スカヴィーノのワインに対しては、「作りこみ過ぎていて自然さを感じない」とか「アメリカ人の嗜好に合わせ過ぎている」とか、批判的な声を聞くこともある。確かにマーケティングには非常に熱心な作り手だと思うが、実際にカンティーナで試飲し、そして自分で購入したボトルを開けて飲んでみた経験からは、ワインの圧倒的な実力を明確に感じ取ることができた。誰が何と言おうと、実際に自分で飲んでいる2001年ヴィンテージまでのスカヴィーノは私は大好きである。必ずしもジャコモ・コンテルノのような伝統派と同基準で評価する必要はないのでは、とも思う。
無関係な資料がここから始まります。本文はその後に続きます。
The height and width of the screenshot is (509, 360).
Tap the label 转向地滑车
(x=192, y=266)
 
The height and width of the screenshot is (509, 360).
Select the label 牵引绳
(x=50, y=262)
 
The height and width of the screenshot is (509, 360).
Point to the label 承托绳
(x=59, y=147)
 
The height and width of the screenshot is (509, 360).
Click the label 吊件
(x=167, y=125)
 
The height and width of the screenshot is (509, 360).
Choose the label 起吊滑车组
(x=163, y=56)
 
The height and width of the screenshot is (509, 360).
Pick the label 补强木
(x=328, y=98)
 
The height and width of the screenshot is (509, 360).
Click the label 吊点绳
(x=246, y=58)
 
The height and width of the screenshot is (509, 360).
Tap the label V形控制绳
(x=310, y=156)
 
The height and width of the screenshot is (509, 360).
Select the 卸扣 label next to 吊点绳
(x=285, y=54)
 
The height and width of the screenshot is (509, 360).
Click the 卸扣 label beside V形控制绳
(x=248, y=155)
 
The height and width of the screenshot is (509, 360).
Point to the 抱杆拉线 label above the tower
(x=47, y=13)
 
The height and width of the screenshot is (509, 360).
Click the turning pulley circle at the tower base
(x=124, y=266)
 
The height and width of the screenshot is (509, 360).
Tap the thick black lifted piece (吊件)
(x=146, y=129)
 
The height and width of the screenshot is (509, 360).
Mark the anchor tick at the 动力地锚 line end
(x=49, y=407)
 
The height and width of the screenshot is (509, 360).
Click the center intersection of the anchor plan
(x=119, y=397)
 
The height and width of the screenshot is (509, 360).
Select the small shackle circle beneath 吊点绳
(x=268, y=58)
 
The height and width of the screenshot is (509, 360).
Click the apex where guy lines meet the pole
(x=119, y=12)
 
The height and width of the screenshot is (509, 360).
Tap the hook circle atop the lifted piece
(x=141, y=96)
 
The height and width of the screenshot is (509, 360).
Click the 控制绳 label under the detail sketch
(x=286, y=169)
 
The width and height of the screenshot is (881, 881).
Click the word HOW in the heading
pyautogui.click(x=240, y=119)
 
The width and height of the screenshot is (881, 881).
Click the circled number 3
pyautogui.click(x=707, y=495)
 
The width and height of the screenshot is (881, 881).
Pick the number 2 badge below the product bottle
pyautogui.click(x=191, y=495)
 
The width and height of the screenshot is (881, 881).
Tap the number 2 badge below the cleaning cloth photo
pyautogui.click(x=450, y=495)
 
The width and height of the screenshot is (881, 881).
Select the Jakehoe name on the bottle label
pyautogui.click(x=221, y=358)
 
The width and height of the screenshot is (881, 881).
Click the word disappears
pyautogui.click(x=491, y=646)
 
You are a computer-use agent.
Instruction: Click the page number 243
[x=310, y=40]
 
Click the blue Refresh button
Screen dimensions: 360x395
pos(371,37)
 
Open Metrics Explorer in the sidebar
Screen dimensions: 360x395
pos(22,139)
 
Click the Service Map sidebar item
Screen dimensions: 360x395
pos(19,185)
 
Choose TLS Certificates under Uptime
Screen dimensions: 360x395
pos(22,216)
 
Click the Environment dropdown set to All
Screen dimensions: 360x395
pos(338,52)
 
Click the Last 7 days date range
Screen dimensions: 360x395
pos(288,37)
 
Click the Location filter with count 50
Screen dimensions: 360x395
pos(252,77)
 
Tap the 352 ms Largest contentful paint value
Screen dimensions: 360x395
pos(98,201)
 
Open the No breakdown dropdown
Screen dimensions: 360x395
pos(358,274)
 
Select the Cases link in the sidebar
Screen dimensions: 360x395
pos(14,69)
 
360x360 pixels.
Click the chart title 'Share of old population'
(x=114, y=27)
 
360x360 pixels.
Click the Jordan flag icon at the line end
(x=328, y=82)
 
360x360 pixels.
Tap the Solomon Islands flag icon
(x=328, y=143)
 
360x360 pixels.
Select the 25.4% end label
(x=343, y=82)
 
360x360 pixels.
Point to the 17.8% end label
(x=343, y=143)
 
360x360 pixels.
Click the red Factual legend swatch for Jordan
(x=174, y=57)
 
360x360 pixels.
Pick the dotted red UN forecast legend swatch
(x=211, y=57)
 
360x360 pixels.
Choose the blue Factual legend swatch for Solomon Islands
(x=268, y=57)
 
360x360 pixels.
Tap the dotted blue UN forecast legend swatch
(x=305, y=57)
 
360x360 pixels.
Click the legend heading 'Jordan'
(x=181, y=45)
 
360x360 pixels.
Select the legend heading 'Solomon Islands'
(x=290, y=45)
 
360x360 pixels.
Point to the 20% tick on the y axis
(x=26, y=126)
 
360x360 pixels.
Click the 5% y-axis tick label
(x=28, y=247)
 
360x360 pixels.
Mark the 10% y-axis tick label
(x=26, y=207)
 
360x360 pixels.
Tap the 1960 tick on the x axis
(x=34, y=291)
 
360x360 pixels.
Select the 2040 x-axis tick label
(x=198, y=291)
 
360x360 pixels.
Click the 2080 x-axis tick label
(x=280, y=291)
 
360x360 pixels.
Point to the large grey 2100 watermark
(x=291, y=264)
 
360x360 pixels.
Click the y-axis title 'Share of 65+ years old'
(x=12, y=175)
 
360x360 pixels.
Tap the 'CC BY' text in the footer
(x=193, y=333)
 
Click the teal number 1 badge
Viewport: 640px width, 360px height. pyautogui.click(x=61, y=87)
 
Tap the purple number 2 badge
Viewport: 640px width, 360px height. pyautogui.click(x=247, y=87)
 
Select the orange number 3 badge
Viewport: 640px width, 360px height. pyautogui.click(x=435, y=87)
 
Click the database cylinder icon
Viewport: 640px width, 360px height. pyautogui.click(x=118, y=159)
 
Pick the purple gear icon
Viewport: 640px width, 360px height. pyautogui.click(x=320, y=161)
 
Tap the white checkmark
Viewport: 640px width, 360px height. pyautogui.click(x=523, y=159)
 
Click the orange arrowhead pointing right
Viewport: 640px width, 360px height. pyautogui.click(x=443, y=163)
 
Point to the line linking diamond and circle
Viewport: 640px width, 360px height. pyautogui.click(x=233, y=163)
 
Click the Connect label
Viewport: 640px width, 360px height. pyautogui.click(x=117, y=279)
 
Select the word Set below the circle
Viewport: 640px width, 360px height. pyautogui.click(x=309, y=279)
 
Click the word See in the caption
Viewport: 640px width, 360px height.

来年ランゲに行ければ、2004年ヴィンテージを試飲しに是非立ち寄ってみたいと思っている。

ps 最近とても見やすいホームページが出来たので、一度のぞいてみてください(英語もあります)。 http://www.paoloscavino.com/
by taurasista | 2008-05-24 15:47 | カンティーナ訪問

Flipot, Torre Pellice, Piemonte

今回は2年前に訪問したピエモンテのリストランテについて。

このFlipotはTorre Pelliceというピエモンテ西部の小さな町にあるリストランテ。この町の少し先はフランスだが、道路は町の少し先で途切れている。トリノ方面からは田舎道が一本あるだけで、陸の孤島と言っても差支えないような立地だが、こんな所にミシュラン2つ星のお店があるのだから驚きである。なおこの地域、かつては中世に異端とされたキリスト教ヴァルド派を信仰する人々が居住しており、17世紀には弾圧で数千人が虐殺されるなど、凄惨な歴史を持っているようだ。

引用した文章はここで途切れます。